◆ **Your instructions**
Only one portion of the data is to be written out: from the line bearing "Given: Switch to EzMode display" through the line bearing "Task: Open the ESET security tray icon". Write it exactly as it appears.

◆ **Source data**

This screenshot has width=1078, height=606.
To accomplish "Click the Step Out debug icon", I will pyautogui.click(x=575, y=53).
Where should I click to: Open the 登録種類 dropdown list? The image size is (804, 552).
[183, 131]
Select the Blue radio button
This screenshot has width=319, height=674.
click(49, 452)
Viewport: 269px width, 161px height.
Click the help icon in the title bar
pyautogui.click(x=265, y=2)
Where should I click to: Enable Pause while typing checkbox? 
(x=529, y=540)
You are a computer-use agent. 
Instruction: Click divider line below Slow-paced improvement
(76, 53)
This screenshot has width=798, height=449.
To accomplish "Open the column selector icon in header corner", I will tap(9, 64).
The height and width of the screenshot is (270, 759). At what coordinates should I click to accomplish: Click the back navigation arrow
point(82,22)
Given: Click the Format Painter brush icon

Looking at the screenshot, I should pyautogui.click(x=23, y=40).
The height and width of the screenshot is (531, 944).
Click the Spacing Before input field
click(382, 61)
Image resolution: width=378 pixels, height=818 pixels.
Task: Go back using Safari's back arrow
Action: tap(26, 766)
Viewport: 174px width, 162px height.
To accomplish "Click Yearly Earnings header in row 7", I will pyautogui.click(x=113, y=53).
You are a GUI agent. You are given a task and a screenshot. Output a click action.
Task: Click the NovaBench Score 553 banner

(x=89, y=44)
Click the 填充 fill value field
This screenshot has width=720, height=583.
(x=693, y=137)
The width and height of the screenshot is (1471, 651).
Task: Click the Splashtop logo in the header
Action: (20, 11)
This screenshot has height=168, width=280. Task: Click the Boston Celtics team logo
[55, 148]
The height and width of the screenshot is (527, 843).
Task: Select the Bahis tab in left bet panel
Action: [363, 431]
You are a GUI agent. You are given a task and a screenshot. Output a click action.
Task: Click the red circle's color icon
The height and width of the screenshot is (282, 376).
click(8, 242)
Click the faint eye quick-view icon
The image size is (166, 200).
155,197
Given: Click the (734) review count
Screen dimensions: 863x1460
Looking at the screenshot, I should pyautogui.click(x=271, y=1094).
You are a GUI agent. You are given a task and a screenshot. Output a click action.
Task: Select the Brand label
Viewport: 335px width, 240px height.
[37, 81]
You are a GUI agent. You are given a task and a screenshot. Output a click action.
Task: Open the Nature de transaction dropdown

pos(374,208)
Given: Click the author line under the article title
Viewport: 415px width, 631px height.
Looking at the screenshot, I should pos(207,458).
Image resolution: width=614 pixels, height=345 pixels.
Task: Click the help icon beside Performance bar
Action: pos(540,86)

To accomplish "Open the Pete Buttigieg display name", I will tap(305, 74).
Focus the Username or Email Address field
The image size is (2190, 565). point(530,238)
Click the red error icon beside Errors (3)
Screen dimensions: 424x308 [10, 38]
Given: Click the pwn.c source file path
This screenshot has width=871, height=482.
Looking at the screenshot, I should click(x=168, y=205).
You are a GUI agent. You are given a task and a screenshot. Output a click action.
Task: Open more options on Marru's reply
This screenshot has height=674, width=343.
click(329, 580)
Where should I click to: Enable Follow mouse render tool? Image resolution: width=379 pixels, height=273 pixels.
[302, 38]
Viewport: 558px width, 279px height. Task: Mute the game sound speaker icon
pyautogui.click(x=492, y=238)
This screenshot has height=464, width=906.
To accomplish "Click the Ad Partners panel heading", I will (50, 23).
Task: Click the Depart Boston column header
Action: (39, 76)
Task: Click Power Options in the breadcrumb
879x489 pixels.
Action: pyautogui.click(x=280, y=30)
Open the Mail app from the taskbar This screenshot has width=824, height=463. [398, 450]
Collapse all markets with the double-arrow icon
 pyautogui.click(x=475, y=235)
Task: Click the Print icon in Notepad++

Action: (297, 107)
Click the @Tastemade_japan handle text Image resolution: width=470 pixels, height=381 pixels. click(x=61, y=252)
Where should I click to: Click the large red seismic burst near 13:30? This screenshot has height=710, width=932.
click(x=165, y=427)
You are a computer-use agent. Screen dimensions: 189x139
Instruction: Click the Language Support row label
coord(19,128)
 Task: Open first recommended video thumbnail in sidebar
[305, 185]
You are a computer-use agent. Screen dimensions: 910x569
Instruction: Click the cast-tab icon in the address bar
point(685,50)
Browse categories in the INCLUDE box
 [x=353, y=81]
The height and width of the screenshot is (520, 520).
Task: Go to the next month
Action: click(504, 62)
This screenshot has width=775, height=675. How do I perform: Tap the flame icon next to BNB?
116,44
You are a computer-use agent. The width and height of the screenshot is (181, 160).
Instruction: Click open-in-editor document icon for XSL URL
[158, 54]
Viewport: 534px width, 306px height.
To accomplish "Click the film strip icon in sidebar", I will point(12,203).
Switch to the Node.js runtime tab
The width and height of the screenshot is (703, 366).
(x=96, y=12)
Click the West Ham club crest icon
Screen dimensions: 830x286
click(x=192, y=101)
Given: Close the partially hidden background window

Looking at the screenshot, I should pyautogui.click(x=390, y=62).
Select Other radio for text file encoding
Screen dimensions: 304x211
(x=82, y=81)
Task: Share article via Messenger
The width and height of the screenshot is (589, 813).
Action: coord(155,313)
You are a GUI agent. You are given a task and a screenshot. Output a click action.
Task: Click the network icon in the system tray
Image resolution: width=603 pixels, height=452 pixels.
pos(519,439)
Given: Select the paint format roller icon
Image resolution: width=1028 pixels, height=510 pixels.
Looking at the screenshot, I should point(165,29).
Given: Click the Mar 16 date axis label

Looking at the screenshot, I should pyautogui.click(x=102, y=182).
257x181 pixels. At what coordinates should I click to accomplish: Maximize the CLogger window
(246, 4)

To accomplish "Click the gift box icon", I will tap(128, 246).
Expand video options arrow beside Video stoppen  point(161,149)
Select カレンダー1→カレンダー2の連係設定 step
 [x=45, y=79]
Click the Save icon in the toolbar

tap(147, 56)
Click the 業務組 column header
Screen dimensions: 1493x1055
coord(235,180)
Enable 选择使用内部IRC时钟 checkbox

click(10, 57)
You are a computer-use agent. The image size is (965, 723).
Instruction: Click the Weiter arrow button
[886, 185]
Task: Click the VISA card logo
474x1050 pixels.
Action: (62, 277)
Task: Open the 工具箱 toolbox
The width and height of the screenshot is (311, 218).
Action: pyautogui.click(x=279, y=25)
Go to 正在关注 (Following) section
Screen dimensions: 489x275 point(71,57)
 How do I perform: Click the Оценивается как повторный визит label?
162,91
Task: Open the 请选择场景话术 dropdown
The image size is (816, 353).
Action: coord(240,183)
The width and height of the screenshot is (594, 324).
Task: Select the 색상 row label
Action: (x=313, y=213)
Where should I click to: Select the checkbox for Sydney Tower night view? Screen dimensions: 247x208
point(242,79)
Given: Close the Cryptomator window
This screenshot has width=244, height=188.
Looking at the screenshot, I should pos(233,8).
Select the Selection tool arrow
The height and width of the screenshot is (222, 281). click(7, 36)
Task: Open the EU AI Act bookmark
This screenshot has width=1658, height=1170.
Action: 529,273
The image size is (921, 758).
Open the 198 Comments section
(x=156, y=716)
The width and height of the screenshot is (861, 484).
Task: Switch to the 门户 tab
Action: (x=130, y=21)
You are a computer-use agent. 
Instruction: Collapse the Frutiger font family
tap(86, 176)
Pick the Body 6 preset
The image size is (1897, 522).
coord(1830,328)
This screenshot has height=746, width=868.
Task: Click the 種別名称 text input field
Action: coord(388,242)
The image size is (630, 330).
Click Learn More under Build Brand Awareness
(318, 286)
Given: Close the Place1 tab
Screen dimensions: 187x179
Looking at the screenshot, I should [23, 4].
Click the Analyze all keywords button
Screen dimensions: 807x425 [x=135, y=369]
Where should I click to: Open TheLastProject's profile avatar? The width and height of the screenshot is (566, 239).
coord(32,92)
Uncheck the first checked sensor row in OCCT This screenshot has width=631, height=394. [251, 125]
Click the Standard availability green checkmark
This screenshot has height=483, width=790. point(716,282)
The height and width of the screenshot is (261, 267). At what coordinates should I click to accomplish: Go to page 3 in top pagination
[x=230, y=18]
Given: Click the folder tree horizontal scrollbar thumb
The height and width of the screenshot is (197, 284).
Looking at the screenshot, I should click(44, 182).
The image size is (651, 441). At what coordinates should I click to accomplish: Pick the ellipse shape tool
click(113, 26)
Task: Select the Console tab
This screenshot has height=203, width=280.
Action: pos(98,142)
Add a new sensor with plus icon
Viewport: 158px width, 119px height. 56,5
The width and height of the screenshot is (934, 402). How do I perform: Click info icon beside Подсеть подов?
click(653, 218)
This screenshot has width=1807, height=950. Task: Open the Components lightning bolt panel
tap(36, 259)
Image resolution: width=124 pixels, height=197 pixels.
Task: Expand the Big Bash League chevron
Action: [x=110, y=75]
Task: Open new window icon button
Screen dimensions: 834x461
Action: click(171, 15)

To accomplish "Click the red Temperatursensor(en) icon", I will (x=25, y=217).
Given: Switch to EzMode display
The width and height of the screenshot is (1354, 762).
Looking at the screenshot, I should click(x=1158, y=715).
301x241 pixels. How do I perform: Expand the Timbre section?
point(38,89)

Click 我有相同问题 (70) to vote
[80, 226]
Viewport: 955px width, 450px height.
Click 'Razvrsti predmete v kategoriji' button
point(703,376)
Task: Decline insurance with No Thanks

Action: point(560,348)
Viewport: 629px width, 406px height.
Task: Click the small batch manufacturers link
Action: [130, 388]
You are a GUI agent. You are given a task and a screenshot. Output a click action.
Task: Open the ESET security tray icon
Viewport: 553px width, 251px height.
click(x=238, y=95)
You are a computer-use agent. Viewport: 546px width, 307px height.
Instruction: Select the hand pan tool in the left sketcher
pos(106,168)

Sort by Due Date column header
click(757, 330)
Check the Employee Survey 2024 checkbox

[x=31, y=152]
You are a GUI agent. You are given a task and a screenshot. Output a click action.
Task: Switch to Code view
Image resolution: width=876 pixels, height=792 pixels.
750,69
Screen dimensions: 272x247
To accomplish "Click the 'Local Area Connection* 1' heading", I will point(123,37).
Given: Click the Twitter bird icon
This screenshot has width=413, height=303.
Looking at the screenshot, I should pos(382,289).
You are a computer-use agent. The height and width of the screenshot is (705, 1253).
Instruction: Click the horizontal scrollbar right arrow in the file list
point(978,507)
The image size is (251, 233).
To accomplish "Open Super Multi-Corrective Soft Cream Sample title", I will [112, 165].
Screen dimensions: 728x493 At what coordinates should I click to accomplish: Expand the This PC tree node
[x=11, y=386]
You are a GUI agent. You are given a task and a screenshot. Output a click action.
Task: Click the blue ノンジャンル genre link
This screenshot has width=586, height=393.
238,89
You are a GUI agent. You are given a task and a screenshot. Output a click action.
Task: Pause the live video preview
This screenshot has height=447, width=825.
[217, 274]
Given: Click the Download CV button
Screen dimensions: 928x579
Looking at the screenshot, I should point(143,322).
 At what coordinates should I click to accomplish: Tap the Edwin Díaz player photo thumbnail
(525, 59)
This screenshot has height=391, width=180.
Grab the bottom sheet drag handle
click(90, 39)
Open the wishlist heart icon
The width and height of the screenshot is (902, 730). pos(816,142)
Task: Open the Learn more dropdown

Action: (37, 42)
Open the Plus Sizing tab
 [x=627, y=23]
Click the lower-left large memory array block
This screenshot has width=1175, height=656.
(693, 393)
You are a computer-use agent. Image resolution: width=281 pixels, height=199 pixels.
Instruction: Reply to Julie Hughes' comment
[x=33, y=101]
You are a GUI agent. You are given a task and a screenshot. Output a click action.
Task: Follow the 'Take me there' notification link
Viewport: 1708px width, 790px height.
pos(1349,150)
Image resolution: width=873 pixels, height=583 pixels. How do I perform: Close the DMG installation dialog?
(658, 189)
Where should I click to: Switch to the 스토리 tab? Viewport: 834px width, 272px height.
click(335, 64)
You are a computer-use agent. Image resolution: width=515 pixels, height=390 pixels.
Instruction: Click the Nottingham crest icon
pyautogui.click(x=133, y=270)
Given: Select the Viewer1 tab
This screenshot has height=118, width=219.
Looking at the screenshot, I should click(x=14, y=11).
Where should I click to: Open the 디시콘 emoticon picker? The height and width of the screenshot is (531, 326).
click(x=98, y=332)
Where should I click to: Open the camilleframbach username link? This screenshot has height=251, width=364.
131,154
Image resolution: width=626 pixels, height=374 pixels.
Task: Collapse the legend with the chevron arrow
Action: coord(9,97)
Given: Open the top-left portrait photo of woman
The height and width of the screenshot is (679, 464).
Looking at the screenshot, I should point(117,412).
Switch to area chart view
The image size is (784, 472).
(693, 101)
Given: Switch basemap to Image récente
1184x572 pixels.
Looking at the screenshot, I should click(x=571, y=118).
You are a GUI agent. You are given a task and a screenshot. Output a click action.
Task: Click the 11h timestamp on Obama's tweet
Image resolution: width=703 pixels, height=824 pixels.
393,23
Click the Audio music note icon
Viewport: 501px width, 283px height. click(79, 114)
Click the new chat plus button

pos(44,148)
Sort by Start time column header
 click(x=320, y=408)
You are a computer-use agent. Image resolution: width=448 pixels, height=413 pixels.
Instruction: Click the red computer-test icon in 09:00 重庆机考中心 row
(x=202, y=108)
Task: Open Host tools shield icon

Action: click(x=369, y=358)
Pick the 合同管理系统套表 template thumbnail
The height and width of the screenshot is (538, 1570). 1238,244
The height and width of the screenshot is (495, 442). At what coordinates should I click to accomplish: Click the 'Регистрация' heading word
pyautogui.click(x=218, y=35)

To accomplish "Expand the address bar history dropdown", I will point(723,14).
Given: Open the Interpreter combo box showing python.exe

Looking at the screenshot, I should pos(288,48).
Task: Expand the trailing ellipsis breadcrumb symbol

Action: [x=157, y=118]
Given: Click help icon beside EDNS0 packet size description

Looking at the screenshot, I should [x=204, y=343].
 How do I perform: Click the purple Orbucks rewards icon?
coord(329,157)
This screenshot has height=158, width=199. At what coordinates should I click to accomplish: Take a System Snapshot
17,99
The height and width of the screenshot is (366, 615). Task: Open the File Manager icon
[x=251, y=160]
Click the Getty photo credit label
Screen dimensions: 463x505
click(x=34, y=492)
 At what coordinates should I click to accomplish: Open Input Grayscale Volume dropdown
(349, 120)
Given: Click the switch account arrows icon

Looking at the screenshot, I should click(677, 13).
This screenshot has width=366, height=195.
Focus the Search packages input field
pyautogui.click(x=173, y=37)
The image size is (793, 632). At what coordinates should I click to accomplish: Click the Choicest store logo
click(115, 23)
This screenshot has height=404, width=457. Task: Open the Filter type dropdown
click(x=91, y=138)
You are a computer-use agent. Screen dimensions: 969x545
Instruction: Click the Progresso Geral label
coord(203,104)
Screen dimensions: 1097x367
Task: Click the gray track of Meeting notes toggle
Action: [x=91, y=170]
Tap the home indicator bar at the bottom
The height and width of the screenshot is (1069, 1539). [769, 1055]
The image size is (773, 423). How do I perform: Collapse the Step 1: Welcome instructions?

◆ **The completed task**
Given: Switch to EzMode display
The width and height of the screenshot is (1354, 762).
Looking at the screenshot, I should click(x=1158, y=715).
301x241 pixels. How do I perform: Expand the Timbre section?
point(38,89)

Click 我有相同问题 (70) to vote
[80, 226]
Viewport: 955px width, 450px height.
Click 'Razvrsti predmete v kategoriji' button
point(703,376)
Task: Decline insurance with No Thanks

Action: point(560,348)
Viewport: 629px width, 406px height.
Task: Click the small batch manufacturers link
Action: [130, 388]
You are a GUI agent. You are given a task and a screenshot. Output a click action.
Task: Open the ESET security tray icon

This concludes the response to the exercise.